(Raw data begins)
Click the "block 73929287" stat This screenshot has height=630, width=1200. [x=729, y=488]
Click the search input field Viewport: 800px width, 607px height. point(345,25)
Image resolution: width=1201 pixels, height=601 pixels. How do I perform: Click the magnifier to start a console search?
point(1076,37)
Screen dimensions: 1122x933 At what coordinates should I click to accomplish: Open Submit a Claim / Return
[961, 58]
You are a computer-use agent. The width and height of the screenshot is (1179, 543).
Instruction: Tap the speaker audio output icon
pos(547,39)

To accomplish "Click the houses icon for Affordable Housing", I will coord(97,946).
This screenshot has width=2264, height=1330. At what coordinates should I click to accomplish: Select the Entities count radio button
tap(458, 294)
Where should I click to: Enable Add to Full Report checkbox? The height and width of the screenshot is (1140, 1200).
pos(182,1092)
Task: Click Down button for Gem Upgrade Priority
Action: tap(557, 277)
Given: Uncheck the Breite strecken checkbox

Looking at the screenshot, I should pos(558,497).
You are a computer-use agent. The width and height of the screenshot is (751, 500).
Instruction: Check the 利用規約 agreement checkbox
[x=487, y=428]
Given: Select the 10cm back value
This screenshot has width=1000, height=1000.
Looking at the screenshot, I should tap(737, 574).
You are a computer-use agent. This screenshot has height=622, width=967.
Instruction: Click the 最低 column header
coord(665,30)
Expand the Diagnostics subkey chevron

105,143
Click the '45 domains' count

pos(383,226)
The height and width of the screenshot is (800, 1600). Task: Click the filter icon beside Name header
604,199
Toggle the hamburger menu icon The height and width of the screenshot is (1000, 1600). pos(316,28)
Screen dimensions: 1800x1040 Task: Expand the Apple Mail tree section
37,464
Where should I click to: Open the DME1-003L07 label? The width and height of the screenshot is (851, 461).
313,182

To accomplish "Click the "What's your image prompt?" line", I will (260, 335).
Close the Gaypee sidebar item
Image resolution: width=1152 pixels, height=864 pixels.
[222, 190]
(Raw data ends)
Beginning at the top of the records above, transcribe each line exactly up to and including the line that holds "is (1179, 543).".

▶ _Exercise result_:
Click the "block 73929287" stat This screenshot has height=630, width=1200. [x=729, y=488]
Click the search input field Viewport: 800px width, 607px height. point(345,25)
Image resolution: width=1201 pixels, height=601 pixels. How do I perform: Click the magnifier to start a console search?
point(1076,37)
Screen dimensions: 1122x933 At what coordinates should I click to accomplish: Open Submit a Claim / Return
[961, 58]
You are a computer-use agent. The width and height of the screenshot is (1179, 543).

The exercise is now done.